-- Task to carry out --
Filter the entries that follow, copying every line in which the word "computer" appears.

-- Information --
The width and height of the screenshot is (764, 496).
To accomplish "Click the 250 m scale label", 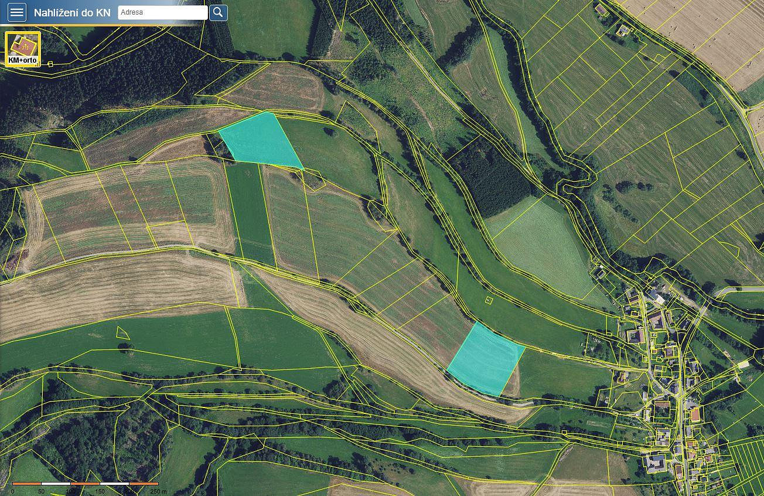I will [x=155, y=491].
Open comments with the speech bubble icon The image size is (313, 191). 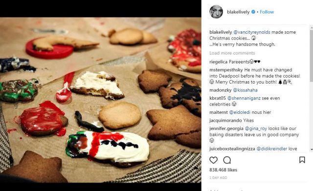pyautogui.click(x=227, y=160)
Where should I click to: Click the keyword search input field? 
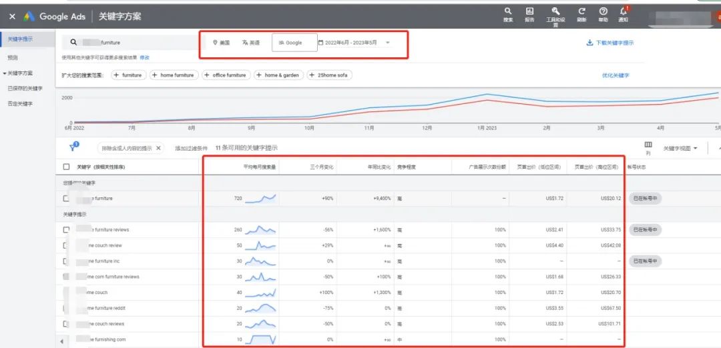tap(134, 43)
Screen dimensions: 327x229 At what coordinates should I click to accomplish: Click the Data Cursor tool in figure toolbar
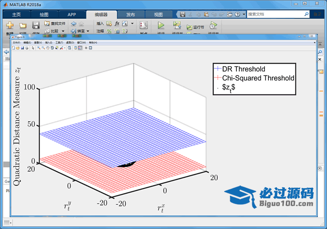(x=56, y=48)
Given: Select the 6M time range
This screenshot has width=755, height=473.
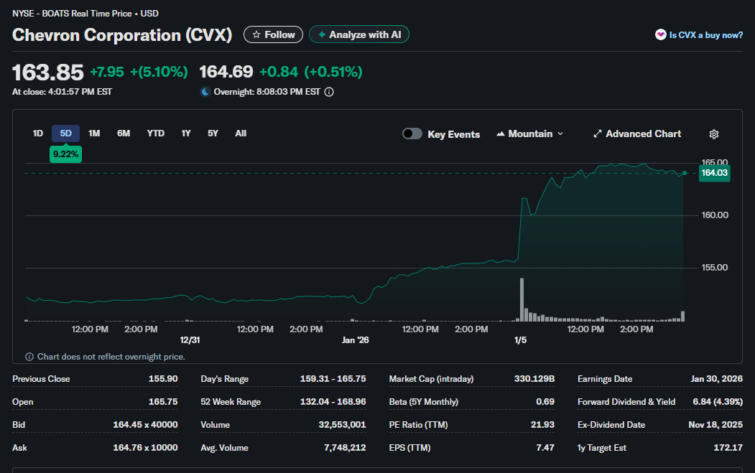Looking at the screenshot, I should 124,134.
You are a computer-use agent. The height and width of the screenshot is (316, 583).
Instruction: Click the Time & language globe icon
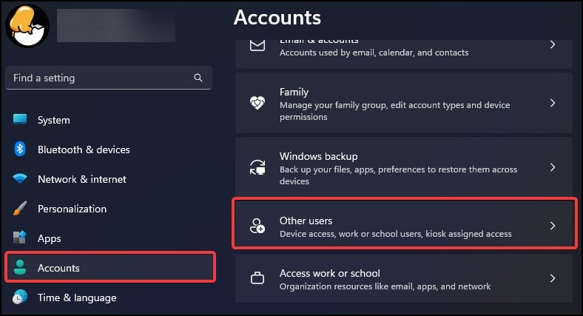(20, 297)
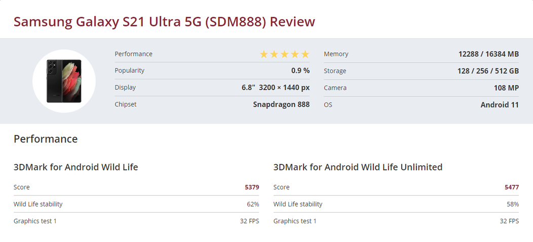The width and height of the screenshot is (533, 242).
Task: Click the Performance section heading
Action: point(46,139)
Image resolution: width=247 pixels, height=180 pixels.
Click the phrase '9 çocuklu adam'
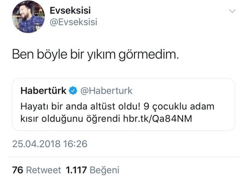pos(179,107)
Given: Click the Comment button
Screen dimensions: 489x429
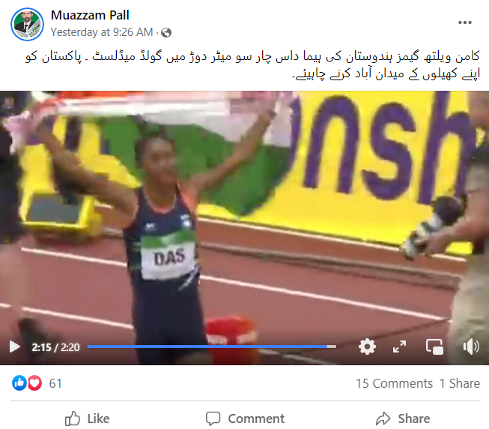Looking at the screenshot, I should [x=245, y=419].
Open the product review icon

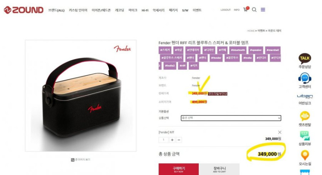click(x=305, y=138)
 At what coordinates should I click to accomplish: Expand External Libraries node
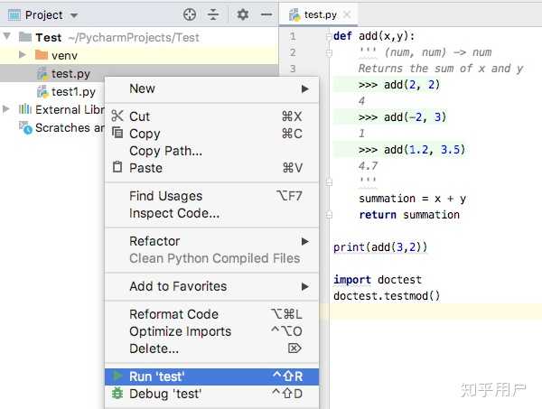pyautogui.click(x=8, y=110)
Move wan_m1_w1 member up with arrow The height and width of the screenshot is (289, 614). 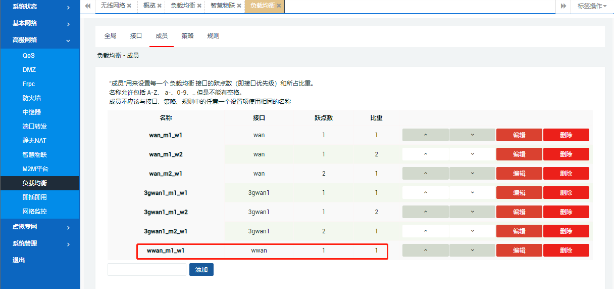(425, 135)
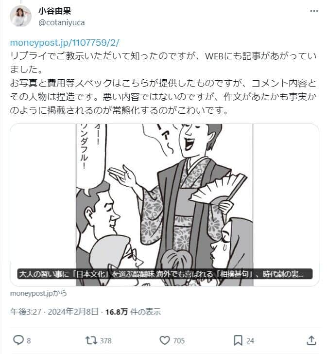327x354 pixels.
Task: Like the post with heart icon
Action: tap(165, 340)
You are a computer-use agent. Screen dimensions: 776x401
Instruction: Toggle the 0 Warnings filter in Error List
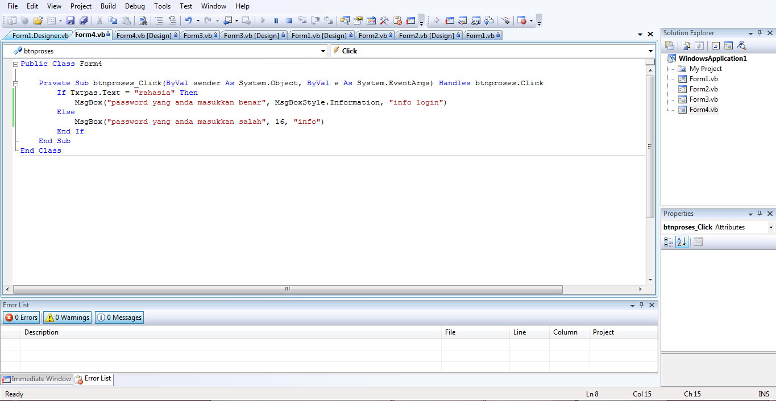(67, 318)
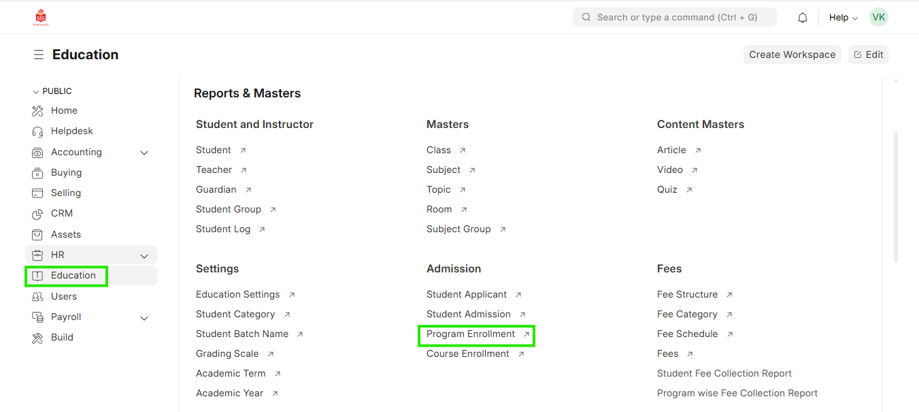Image resolution: width=919 pixels, height=412 pixels.
Task: Select Education in the sidebar
Action: tap(73, 276)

-- Response area --
You are a computer-use agent. The height and width of the screenshot is (316, 583).
You are a computer-use agent. Screen dimensions: 776x401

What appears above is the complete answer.